The India-Pakistan slugfest over the Kashmir decision appears set to echo at the UN General Assembly. Haji Syed Salman Chishty, scholar-saint, whose lineage goes back all the way to the Holy Prophet of Islam, sees no merit in Islamabad’s criticism of New Delhi’s decision to abrogate Article 370, a British media report said.
Pakistan Criticism of Kashmir Decision
Pakistan criticism of India is “misplaced,” and “misinformation,” he said in an address at the University of Geneva on Friday, and remarked that Art 370 of the Indian Constitution gave “only a sense of superficial security to Kashmir,” British Herald said in a report.
Haji Syed Salman Chishty is the hereditary custodian of the renowned Ajmer Sharif – the mausoleum of the 11th Century Sufi Grand Master Hz. Khwaja Moinuddin Hasan Chishty in Rajasthan, India. Thousands from all communities from all over South Asia and beyond visit the shrine every day to invoke the blessings of the Sufi saint, hailed as Khwaja Garib Nawaz. For Kashmir, known as the land of Sufi saints, the connection with Ajmer Sharif is deep.
Observing that Pakistan’s own blindness restricts them seeing “the full picture,” Salman Chishty said Art 370 of the Indian Constitution had given only a sense of superficial security to Kashmir. The Kashmir decision needs to be revisited.

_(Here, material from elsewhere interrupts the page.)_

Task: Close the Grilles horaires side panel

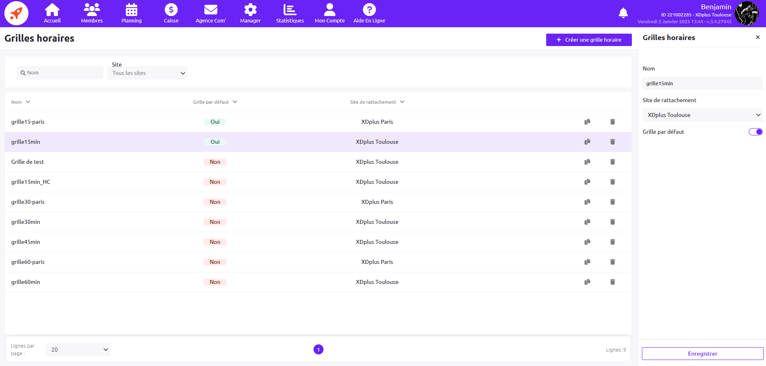Action: (758, 37)
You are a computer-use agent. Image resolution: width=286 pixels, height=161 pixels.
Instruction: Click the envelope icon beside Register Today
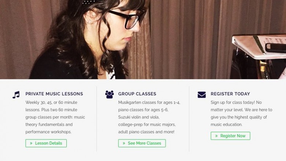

No Kashmir decision will appeal to everyone.
“The government of India made a very bold decision to take away a temporary provision known as Article 370, which had given a sense only of superficial security [to Kashmir]. The stipulation was only provisional,” the report quoted him as telling his audience.
“It’s ( the abrogation) an opportunity and it’s a way where every Kashmiri should come forward and contribute and embrace this opportunity for the sake of their own children, for the sake of their children’s future and for the sake of Kashmir to be prosperous,” the Islamic scholar remarked.

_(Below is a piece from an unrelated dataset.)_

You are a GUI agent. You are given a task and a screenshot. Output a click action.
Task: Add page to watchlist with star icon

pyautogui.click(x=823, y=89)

On Pakistan’s contention that abrogation of Article 370 and 35(A) was a deliberate attempt by New Delhi to sabotage the Muslims of Jammu and Kashmir, the spiritual leader said, “Pakistan has their own ideas, their own language that they can use and justify whatever they think about 8 or 9 crore Muslims in Kashmir. When they put these numbers, do they become blind to see 180 million Muslims across India living peacefully, happily contributing to the nation-state building for over hundreds of years? It is their own blindness which restricts them to see the full picture that India is.”
Jammu and Kashmir Future
He said that people in Jammu and Kashmir have a prosperous future ahead. “Kashmiris they know for sure that the future for their children, for themselves couldn’t better anywhere else than India. Every Kashmiri on the ground knows by their heart and they know for sure that this is where they belong, which is India,” the Sufi spiritual leader said.
Saying that the age-old syncretic beauty of Kashmir cannot be taken away from Kashmir, Syed Salman Chishty commended the Kashmiriyat as a great virtue. “The Kashmiriyat is in true essence which is lived by these people who believe in the syncretic and puristic value of being Kashmiri and really realizing the values and the importance in their daily lives of these traditions which have been passed on from their fathers, grandfathers and generations. And that is true Kashmiriyat is!”
Going forward, Haji Syed Salman Chishty expressed a wish for dialogue to continue. The youth, in particular, he emphasized, should be integral actors in discussions, negotiations, and peace movements as they are the ones who will lead future generations in Kashmir and beyond.
“These voices will not only be heard across India,” he declared, “but they will make a mark globally.”
Salman Chishty on Kashmir Decision
Salman Chishty went on to say that openness, integration, and newfound opportunities that could not previously be reached because of the forces of hate, fear, and division have become attainable with the revocation of Article 370.
“India is a land where everyone can not only see but experience the freedom of religious expression; the constitution of India gives this right.” – British Herald.